- [WAT JE DOET]:
A. Neem uit het tekstgedeelte letterlijk over wat loopt van "De zoon  van" tot "op de achtergrond.".
B. Schrijf het tekstgedeelte over de rollatorloop in park Frankendael verder, te beginnen na de laatste zin.

- [TEKSTGEDEELTE]:
※

Het is druk op de brug. Onder de gasten bevinden zich de drie kinderen van Meerburg en een heel oud echtpaar. Dat blijken Sieny Cohen-Kattenburg en haar man Harry te zijn.  Sieny werkte tijdens de oorlog als negentienjarig meisje in de crèche. “Ik was hoofd kinderbegeleidster van de groep nul tot vier jaar. Eén dag van tevoren werd bekend welke kinderen met hun ouders zouden worden gedeporteerd. Dan ging Piet naar de ouders om ze te smeken hun kind af te staan om het te laten onderduiken. Velen hadden het daar moeilijk mee, maar meestal wist hij hen toch te overtuigen”. Haar opgespelde lintje glanst in de zon. “Het was een alleraardigste, charmante en loyale man”.

De zoon  van Meerburg kijkt  uit over het water. Zijn blik glijdt over de klassiek uitgevoerde witte letters die samen de naam van zijn vader vormen. “Leve Piet!” roept iemand op de achtergrond.

(Het Parool, september 2012)




Rollator Loop

Ruim zeventig ouderen deden mee aan de derde rollatorloop die gisteren werd gehouden in park Frankendael in Amsterdam Oost. “Rollator Rollator…laat ze maar rollen!” roept deelneemster Sien de Jong uit .

※

- [GEGEVENSDEEL]:

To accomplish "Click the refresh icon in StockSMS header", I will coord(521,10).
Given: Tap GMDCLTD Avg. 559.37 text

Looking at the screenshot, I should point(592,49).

※

- [VERWACHTE UITKOMSTEN]:
A.
De zoon  van Meerburg kijkt  uit over het water. Zijn blik glijdt over de klassiek uitgevoerde witte letters die samen de naam van zijn vader vormen. “Leve Piet!” roept iemand op de achtergrond.

B.
NATASCHA VAN WEEZEL

Een zwak zonnetje schijnt boven de bomen. De dreigende wolken in de verte mogen de pret niet drukken. Ruim zeventig ouderen met rollator of in rolstoel hebben zich op deze woensdagmiddag verzameld in park Frankendael. Er wordt koffie gedronken, koek gegeten en druk gepraat. Een authentiek draaiorgel brengt liedjes als Aan de Amsterdamse Grachten en Oh Johnny zing een liedje voor mij ten gehore. Weg Brans (91) zingt enthousiast mee. Haar witte haren deinen mee op het ritme van de muziek. Ze vindt het fijn om er even uit te zijn. Ada Helsloot (75) is mee om de rolstoel van haar 17 jaar oudere zus voort te duwen. “Ze zit pas drie maanden in een tehuis en dat is erg wennen. Ze heeft veel meegemaakt en we pakken alles aan wat leuk is. Zo’n dag als vandaag is echt een evenement waar ze al een tijd naar uitkijkt.”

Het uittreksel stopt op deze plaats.